Investigation Agent | Osuite Docs

The Investigation Agent lives in your AI IDE (Cursor, Antigravity, and any IDE that supports agent skills). When something breaks in production, you describe the problem in plain language and the agent investigates across your entire stack — logs, traces, individual spans, Kubernetes events, and frontend session (RUM) events — correlates the signals, pinpoints the root cause, and proposes a fix, right where you already work.

This is the “during the incident” half of Osuite: find the root cause and a fix in minutes, not hours.

Why it lives in your IDE

A traditional investigation means alt-tabbing between dashboards, copying trace IDs by hand, and reconstructing a timeline in your head. The Investigation Agent does that correlation for you and surfaces the answer in the same window where you’ll write the fix. You stay in your editor; the agent does the digging.

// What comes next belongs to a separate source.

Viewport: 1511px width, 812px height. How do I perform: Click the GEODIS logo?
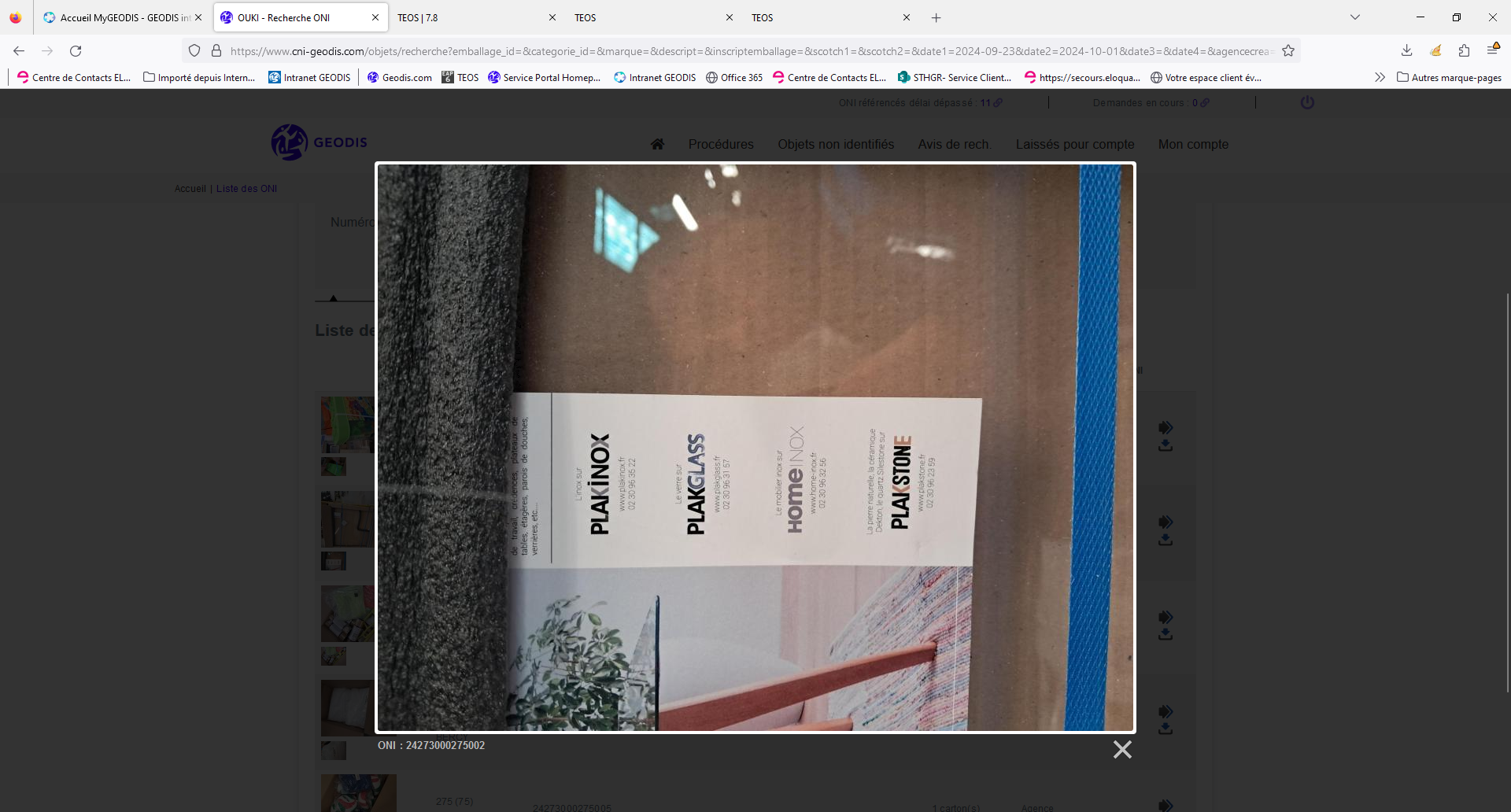320,142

The agent has the full context of your system through Osuite’s correlation engine, so a single failure deep in a microservice graph can be traced from the frontend click that triggered it all the way to the database query behind it.

Prerequisites

An Osuite Cloud account and an API key (Settings → API Keys)
The Osuite CLI installed and the AI skills set up — see Step 2 below

Step 1: Authenticate the CLI

The agent uses the osuite CLI under the hood to query your telemetry. Install it and point it at your account:

npm install @osuite/cli -g

Add your credentials to your shell profile:

export OSUITE_API_ENDPOINT=https://api.<region>.osuite.io
export OSUITE_API_KEY=<your api key>

Run osuite whoami to confirm you’re authenticated.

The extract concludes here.